- **TEXT UNDER STUDY**:
☆ ☆ ☆ ☆ ☆

The death toll from a Lunar New Year explosion in China’s central province of Henan rose to 36 on Monday, the official Xinhua news agency said.
/ Source: Reuters

The death toll from a Lunar New Year explosion in China’s central province of Henan rose to 36 on Monday, the official Xinhua news agency said.

Many of the victims in Sunday’s blast in Henan’s Linqi town were devout Buddhists burning incense and praying at a temple near a warehouse storing firecrackers, which were ignited by fireworks.

Eight others were listed in critical condition at local hospitals, while 40 more people were slightly injured, Xinhua said. It gave no further details.

In Beijing, residents were allowed to set off fireworks and firecrackers in the city for the first time in 12 years, and used the opportunity with gusto, filling the sky into the early hours with brightly colored explosions.

At midnight on Lunar New Year’s Eve in Shanghai, China’s richest and most cosmopolitan city, clouds of smoke and a rain of red wrappings obscured skyscrapers and explosions shook the windows.

“This will bring me luck in the new year,” said Liu Jian, as he set off a fusillade of fireworks in a Shanghai street that narrowly missed a passing car and forced pedestrians to scatter.

Firecrackers are believed to scare off evil spirits and attract the god of wealth to people’s doorsteps.

Chinese will set off 1 billion yuan’s ($124 million) worth of fireworks and firecrackers over this year’s spring festival period, according to state media, as more than 200 cities lift restrictions on pyrotechnics.

Appeal to the peasants
Elsewhere in China, President Hu Jintao and Premier Wen Jiabao spent the Lunar New Year in the countryside.

Hu visited the old revolutionary base of Yanan in dusty, central Shaanxi province and joined villagers in a folk dance.

State television showed him frying rice cakes in a peasant’s house and promising that the government was working hard to raise living standards in the countryside.

Wen went to the eastern province of Shandong and gave money to a farmer with a sick wife. He visited a local clinic, Xinhua news agency said, and talked about improving the rural health care system.

China is planning to expand pilot programs that provide subsidized medical care, with the goal of covering all rural residents in a new collective medical system by 2010.

In previous years, Chinese leaders have spent new year with everyone from AIDS victims to coal miners, usually as a way of promoting a particular policy.

Lunar New Year — or Spring Festival as it is widely known — is a time for family reunions across China. An estimated 144 million people — equivalent to the population of Bangladesh — have crammed onto trains in recent days to return from the cities to visit relatives.

☆ ☆ ☆ ☆ ☆

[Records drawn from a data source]

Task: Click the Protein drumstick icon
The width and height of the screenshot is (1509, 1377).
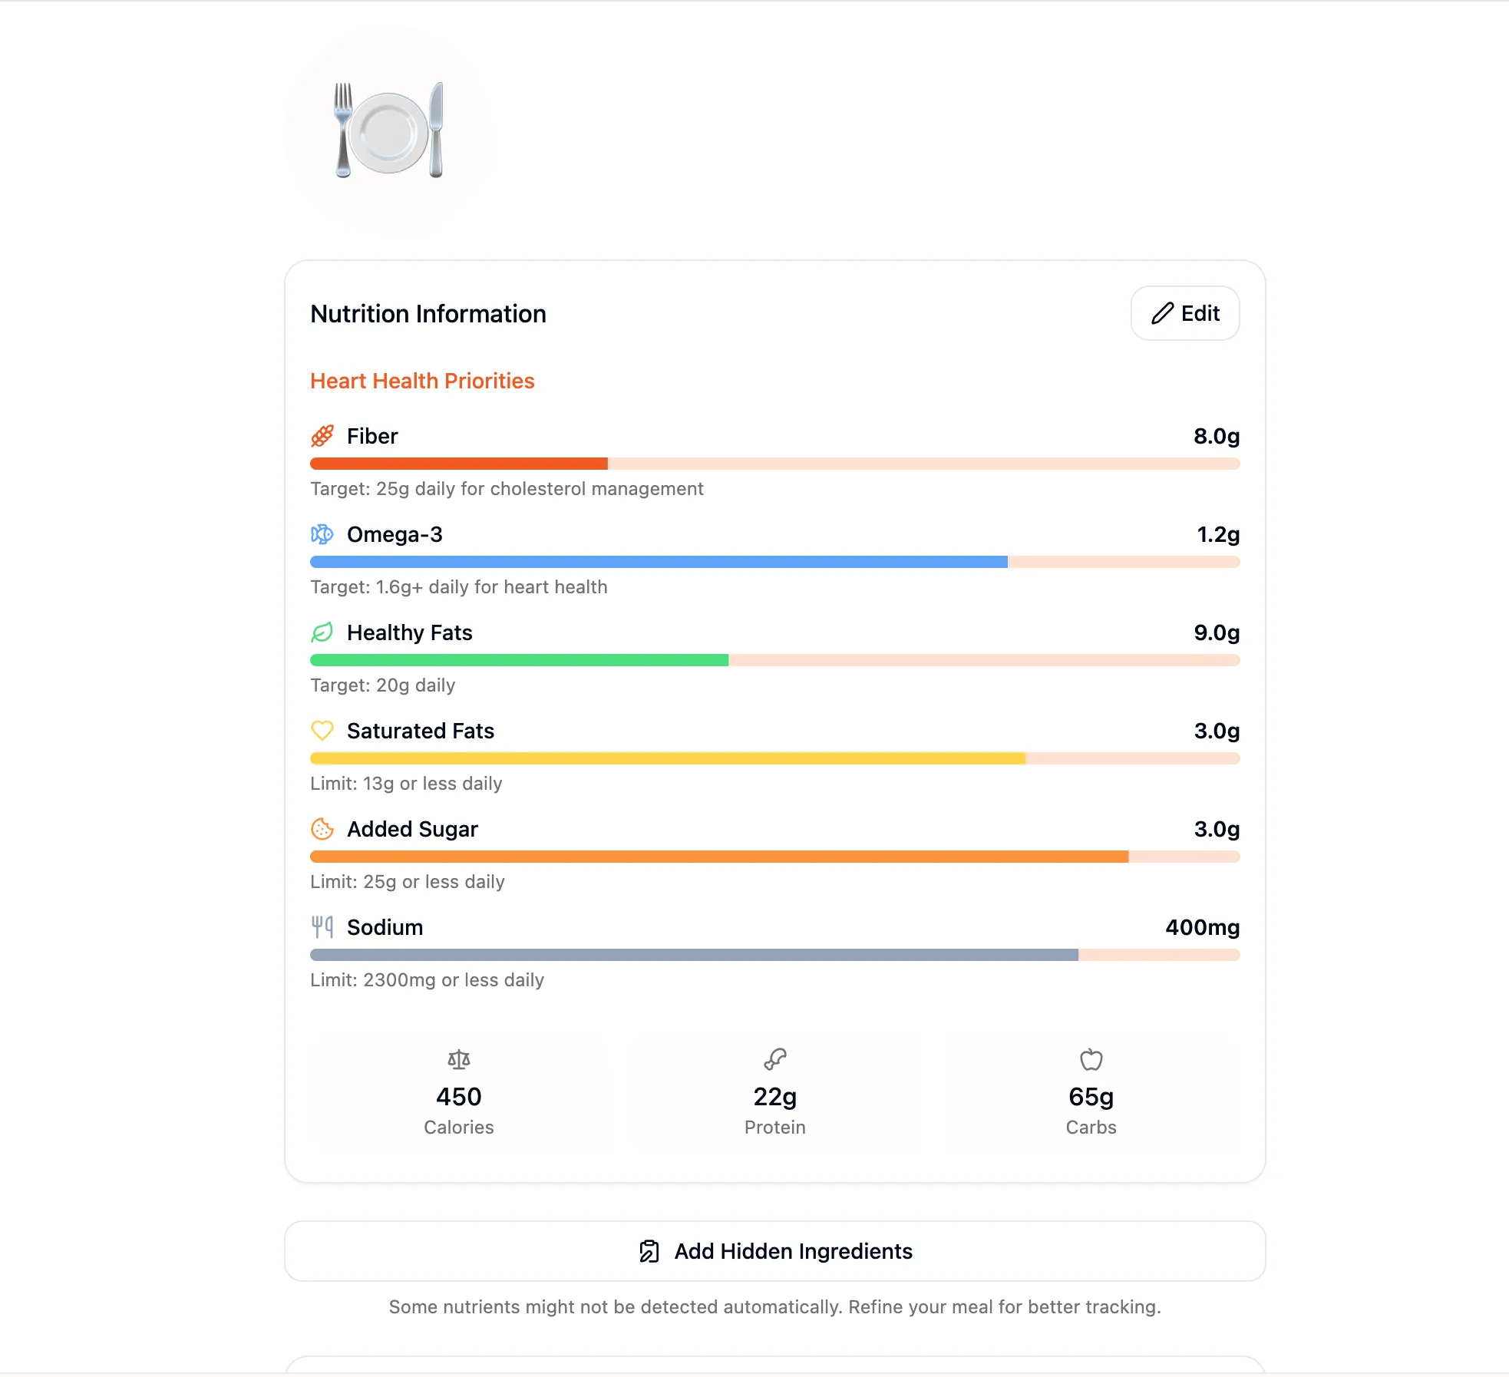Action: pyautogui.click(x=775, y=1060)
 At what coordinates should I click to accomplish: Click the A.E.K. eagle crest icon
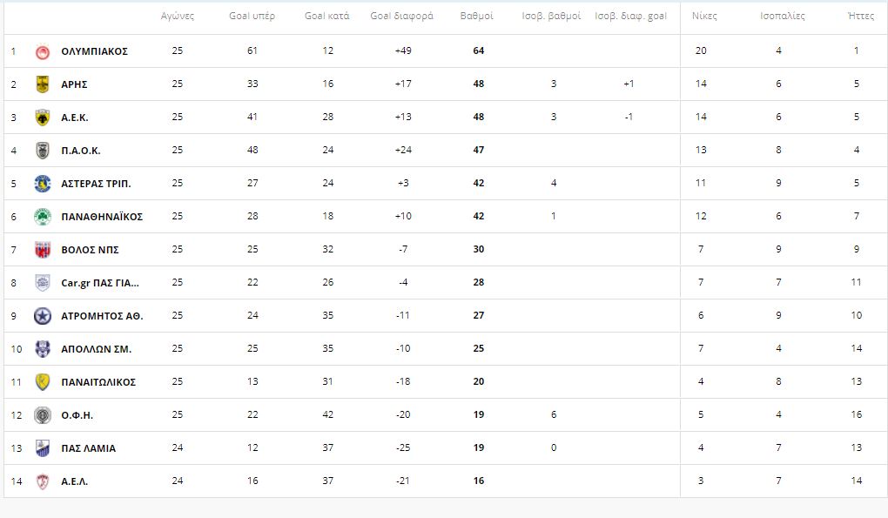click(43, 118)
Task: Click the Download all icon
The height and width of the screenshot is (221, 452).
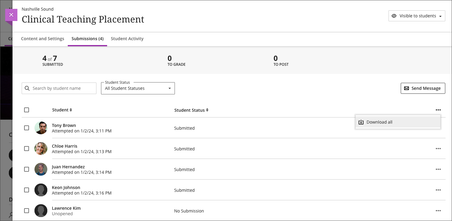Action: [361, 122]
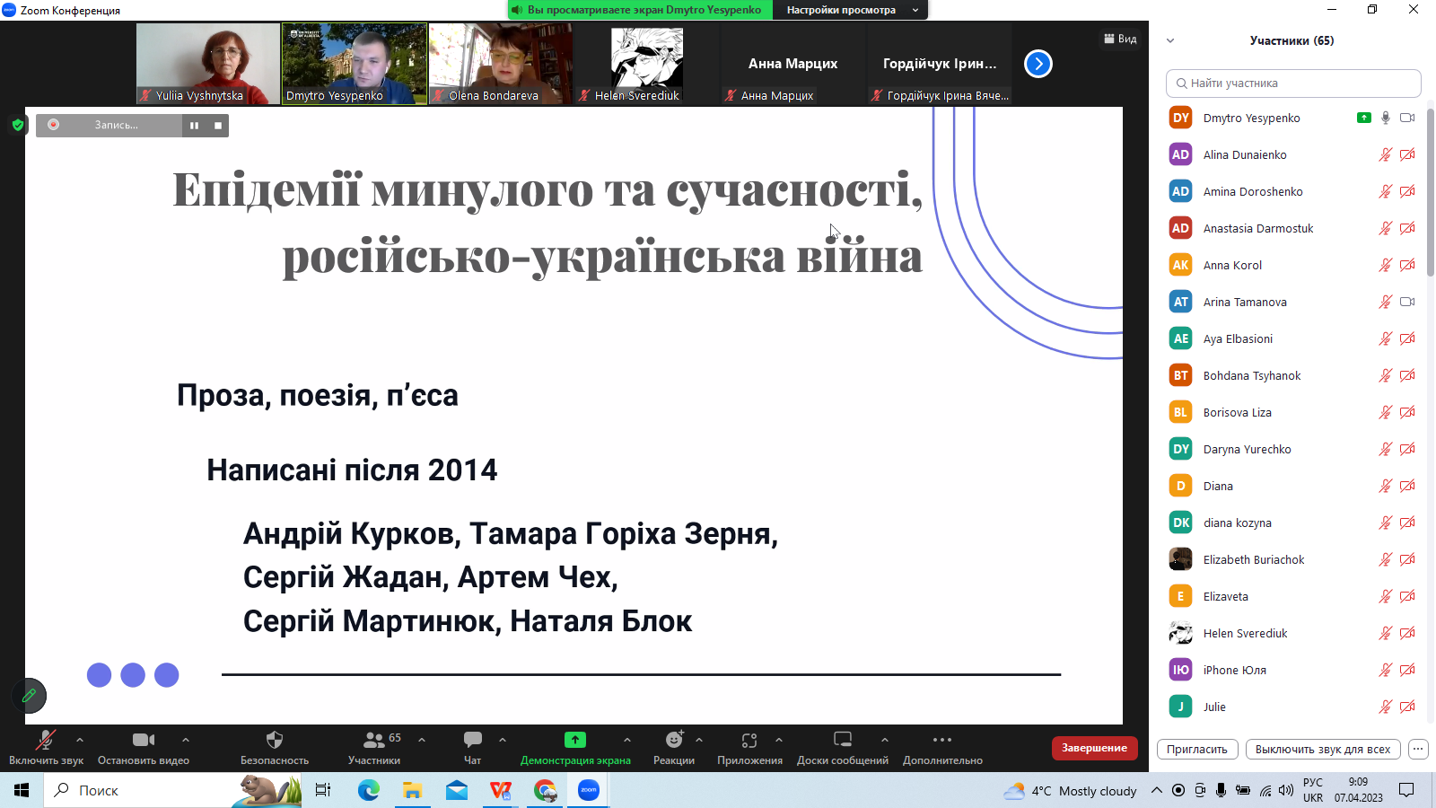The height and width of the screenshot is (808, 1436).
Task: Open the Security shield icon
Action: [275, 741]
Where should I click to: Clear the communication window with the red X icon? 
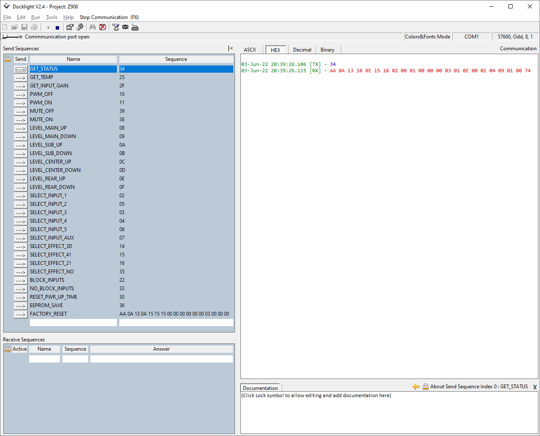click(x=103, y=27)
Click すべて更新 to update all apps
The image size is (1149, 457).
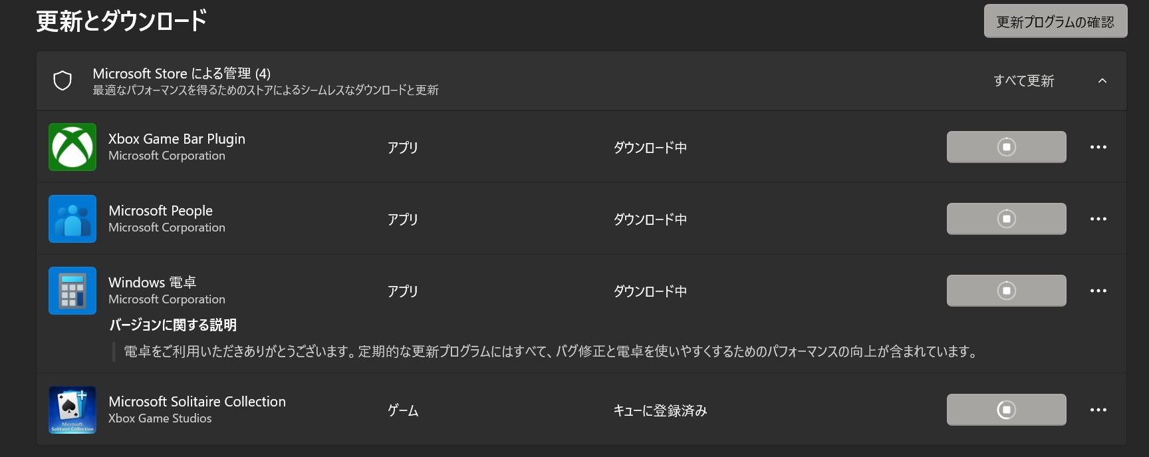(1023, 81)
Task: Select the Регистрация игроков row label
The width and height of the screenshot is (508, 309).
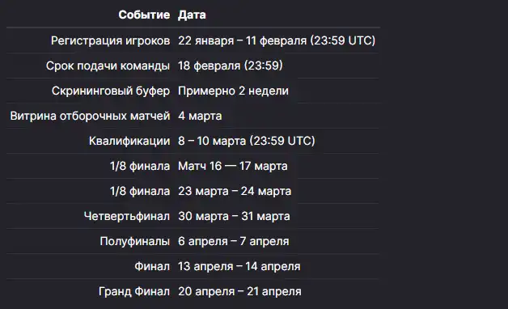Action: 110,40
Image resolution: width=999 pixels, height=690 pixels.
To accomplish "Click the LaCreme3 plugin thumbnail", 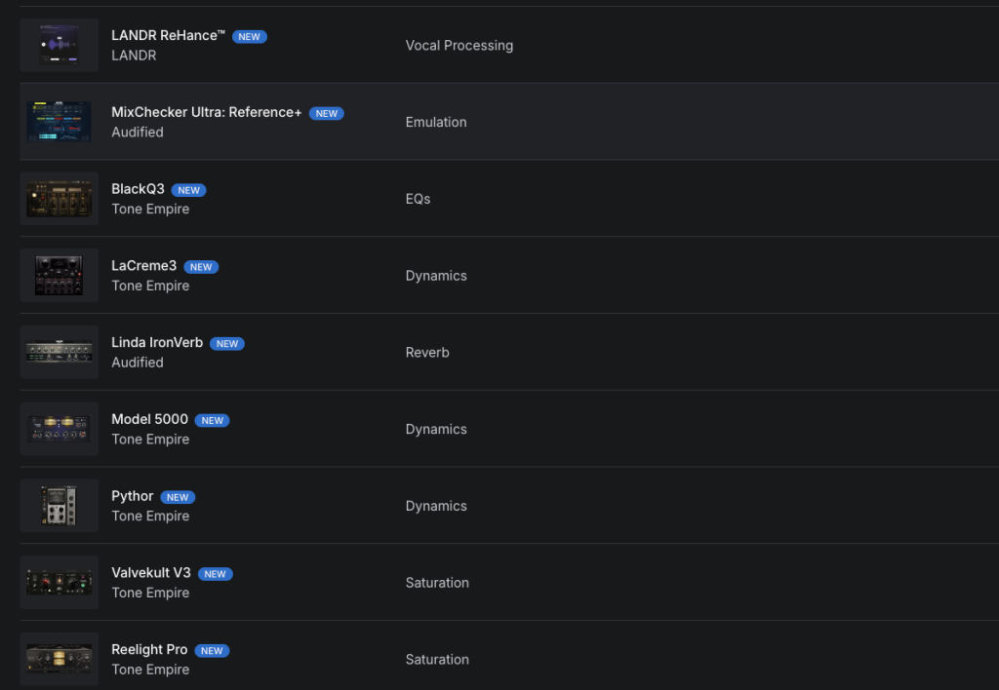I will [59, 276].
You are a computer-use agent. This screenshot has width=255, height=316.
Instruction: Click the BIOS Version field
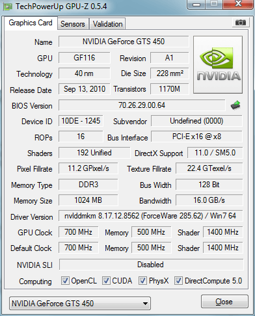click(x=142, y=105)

☆ ☆ ☆ ☆ ☆

- **PROBLEMS TO SOLVE**:
**a)** Please transcribe the stretch of the news article from "Wen went to" through "to visit relatives.".
**b)** According to the news article, which province did Premier Wen Jiabao visit over the Lunar New Year?
These records were taken from a separate source.

- **ANSWERS BELOW**:
**a)**
Wen went to the eastern province of Shandong and gave money to a farmer with a sick wife. He visited a local clinic, Xinhua news agency said, and talked about improving the rural health care system.

China is planning to expand pilot programs that provide subsidized medical care, with the goal of covering all rural residents in a new collective medical system by 2010.

In previous years, Chinese leaders have spent new year with everyone from AIDS victims to coal miners, usually as a way of promoting a particular policy.

Lunar New Year — or Spring Festival as it is widely known — is a time for family reunions across China. An estimated 144 million people — equivalent to the population of Bangladesh — have crammed onto trains in recent days to return from the cities to visit relatives.

**b)** The eastern province of Shandong.